**What is needed**
Using the listing below, set down each line from the line containing "[越共中央总书记、国家主席苏林实地考察河内部分重点项目] (918, 1120)" through the line containing "Shipping (637, 480)", both ends included, exactly and with nothing added.
Listed entries START
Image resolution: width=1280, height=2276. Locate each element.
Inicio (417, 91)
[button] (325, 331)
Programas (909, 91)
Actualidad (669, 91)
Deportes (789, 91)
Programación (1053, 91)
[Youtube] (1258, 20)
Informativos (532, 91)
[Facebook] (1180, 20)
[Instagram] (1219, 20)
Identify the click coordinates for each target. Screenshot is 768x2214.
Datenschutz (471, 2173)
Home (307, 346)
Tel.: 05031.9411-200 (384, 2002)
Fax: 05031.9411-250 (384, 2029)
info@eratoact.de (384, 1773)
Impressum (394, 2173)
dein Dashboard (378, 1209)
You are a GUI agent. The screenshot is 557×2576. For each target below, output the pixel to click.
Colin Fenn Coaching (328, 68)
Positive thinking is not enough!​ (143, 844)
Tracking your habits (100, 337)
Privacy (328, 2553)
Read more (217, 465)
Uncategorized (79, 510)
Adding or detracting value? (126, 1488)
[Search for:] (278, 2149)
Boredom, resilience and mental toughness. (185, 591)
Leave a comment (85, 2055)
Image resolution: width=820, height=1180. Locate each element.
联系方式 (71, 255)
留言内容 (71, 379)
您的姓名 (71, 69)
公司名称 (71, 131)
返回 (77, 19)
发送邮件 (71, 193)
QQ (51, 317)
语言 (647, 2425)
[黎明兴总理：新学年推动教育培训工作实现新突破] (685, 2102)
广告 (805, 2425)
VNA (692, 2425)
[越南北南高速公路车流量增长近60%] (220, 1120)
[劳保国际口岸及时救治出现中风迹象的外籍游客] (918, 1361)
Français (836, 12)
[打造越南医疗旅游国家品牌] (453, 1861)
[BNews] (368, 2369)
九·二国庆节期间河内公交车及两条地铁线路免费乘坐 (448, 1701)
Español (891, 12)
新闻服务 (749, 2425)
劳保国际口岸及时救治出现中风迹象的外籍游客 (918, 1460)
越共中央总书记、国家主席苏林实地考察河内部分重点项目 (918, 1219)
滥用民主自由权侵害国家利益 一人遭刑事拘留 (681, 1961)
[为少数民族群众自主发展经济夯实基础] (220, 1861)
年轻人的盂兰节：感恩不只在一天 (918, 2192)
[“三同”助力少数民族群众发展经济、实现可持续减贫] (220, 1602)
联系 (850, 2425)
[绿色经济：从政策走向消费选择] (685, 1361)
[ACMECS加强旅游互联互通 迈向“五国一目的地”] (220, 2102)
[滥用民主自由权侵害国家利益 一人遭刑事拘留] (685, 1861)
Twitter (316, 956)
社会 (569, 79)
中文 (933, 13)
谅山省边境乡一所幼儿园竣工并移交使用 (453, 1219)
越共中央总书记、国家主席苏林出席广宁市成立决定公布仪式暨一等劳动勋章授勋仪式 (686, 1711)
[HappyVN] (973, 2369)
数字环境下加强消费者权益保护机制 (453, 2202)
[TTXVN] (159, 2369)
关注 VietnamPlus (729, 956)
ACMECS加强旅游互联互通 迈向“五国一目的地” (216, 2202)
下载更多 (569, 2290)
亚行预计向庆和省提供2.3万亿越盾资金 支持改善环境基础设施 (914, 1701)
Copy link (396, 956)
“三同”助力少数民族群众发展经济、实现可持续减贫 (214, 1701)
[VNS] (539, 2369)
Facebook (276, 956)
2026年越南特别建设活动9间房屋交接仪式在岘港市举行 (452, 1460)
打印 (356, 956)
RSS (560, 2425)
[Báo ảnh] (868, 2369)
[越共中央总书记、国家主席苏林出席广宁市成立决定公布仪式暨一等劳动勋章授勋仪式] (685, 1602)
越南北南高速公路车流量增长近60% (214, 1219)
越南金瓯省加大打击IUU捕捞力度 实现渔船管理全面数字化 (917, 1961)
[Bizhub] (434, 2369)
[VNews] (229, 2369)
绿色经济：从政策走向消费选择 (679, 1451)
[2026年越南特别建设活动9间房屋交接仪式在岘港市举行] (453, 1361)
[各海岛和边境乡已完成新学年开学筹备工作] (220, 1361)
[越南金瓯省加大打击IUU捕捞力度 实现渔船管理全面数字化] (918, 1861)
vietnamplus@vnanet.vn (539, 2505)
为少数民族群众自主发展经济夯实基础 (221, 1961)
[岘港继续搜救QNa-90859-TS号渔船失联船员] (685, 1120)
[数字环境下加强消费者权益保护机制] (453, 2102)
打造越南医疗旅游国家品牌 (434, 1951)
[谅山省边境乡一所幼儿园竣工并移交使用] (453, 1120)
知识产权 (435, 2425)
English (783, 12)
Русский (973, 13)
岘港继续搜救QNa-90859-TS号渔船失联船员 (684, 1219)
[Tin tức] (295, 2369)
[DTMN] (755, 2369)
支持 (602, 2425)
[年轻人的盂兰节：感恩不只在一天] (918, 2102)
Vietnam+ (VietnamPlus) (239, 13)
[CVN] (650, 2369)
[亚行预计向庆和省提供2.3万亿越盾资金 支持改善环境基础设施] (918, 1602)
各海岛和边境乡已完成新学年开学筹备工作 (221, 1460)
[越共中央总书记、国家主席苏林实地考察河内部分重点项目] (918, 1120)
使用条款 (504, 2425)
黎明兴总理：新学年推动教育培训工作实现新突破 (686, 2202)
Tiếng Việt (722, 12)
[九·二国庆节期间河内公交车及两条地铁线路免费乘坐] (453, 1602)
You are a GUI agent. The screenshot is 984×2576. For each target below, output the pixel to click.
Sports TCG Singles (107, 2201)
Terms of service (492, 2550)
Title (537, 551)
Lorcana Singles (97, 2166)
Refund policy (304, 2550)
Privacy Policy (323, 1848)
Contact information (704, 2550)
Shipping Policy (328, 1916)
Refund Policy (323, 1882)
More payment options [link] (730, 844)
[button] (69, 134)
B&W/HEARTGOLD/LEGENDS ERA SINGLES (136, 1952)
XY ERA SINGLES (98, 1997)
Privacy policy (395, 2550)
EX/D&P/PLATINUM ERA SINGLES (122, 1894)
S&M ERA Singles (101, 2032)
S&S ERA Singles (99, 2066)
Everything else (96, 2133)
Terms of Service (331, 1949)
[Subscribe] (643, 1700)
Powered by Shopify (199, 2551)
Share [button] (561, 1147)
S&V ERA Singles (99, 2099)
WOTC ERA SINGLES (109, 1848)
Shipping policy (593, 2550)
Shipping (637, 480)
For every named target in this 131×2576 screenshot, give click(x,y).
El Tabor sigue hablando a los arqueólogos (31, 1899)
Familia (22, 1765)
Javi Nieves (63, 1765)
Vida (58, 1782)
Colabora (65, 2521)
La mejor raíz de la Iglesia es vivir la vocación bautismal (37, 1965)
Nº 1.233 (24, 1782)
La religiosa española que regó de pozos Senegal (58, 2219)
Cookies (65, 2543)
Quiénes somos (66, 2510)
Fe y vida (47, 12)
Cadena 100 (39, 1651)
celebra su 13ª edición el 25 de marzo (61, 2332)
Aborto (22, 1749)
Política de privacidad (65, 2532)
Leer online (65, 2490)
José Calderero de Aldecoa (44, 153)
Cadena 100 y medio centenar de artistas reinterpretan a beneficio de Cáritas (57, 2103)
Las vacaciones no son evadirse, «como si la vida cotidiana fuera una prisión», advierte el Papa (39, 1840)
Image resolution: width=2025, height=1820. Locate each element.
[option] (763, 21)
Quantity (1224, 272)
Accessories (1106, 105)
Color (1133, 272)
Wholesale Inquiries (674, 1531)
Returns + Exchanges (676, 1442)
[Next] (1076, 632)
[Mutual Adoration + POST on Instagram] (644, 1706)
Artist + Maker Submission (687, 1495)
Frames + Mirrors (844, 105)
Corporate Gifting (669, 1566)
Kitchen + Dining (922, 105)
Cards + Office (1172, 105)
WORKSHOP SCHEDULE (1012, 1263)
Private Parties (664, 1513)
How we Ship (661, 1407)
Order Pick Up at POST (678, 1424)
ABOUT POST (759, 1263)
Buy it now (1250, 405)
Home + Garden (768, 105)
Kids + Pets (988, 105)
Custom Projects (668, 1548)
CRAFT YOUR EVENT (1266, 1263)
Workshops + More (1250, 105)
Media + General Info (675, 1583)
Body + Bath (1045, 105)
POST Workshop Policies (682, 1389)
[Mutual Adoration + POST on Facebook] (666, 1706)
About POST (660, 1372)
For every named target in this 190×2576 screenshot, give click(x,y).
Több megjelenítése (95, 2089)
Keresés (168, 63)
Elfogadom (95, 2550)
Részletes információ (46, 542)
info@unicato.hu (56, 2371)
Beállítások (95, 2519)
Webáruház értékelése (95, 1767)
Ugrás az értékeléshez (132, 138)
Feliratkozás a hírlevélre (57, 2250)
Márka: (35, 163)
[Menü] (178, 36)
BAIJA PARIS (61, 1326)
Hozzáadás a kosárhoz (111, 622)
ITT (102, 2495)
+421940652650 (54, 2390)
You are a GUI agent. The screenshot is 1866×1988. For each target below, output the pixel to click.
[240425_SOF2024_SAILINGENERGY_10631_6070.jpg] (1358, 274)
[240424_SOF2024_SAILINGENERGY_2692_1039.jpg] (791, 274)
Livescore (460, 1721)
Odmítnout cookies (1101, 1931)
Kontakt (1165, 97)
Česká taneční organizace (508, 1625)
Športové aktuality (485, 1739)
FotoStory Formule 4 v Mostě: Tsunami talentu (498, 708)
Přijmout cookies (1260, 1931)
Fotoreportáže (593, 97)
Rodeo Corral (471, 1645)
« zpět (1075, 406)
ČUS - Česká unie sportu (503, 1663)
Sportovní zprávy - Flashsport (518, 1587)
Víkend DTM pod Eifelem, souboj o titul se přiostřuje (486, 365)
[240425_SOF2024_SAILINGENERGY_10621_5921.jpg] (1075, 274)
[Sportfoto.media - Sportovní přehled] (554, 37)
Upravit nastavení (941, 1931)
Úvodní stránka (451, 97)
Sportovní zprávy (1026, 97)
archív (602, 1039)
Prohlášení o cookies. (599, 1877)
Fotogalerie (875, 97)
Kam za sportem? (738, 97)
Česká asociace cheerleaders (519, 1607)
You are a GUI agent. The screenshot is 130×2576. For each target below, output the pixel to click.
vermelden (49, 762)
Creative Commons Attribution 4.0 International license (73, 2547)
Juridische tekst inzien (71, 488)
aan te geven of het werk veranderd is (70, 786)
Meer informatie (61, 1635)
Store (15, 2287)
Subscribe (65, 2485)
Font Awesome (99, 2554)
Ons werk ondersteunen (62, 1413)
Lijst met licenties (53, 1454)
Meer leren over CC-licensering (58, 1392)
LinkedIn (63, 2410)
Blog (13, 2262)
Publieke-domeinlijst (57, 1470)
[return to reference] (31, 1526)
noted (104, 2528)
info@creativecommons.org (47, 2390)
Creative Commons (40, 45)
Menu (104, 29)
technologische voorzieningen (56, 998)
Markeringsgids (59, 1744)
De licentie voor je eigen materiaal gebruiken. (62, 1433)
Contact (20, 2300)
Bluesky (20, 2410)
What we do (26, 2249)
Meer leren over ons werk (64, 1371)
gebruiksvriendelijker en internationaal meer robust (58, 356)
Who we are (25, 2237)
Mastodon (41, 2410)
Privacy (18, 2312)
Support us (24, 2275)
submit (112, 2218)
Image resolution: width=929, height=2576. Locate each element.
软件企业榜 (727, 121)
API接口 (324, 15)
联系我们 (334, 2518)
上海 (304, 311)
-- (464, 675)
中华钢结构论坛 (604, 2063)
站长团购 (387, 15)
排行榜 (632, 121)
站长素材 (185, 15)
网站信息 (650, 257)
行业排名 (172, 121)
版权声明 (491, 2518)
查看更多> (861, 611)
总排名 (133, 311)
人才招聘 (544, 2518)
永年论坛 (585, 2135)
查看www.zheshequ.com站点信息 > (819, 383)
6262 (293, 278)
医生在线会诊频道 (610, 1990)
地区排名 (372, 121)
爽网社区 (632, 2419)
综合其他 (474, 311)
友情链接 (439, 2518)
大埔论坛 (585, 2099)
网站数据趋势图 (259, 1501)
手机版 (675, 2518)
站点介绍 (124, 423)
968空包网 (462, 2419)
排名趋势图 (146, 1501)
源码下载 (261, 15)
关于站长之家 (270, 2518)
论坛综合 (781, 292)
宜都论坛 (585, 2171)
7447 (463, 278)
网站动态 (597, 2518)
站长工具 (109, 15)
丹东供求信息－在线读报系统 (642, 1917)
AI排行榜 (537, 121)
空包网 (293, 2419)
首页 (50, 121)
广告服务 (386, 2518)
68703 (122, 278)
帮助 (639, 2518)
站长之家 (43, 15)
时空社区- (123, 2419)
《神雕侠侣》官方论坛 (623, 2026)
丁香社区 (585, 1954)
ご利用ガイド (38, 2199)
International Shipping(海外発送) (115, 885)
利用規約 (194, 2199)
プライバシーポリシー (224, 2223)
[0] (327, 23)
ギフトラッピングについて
Listed entries END
**Exercise solution**
[越共中央总书记、国家主席苏林实地考察河内部分重点项目] (918, 1120)
使用条款 (504, 2425)
黎明兴总理：新学年推动教育培训工作实现新突破 (686, 2202)
Tiếng Việt (722, 12)
[九·二国庆节期间河内公交车及两条地铁线路免费乘坐] (453, 1602)
You are a GUI agent. The screenshot is 984×2576. For each target below, output the pixel to click.
Sports TCG Singles (107, 2201)
Terms of service (492, 2550)
Title (537, 551)
Lorcana Singles (97, 2166)
Refund policy (304, 2550)
Privacy Policy (323, 1848)
Contact information (704, 2550)
Shipping Policy (328, 1916)
Refund Policy (323, 1882)
More payment options [link] (730, 844)
[button] (69, 134)
B&W/HEARTGOLD/LEGENDS ERA SINGLES (136, 1952)
XY ERA SINGLES (98, 1997)
Privacy policy (395, 2550)
EX/D&P/PLATINUM ERA SINGLES (122, 1894)
S&M ERA Singles (101, 2032)
S&S ERA Singles (99, 2066)
Everything else (96, 2133)
Terms of Service (331, 1949)
[Subscribe] (643, 1700)
Powered by Shopify (199, 2551)
Share [button] (561, 1147)
S&V ERA Singles (99, 2099)
WOTC ERA SINGLES (109, 1848)
Shipping policy (593, 2550)
Shipping (637, 480)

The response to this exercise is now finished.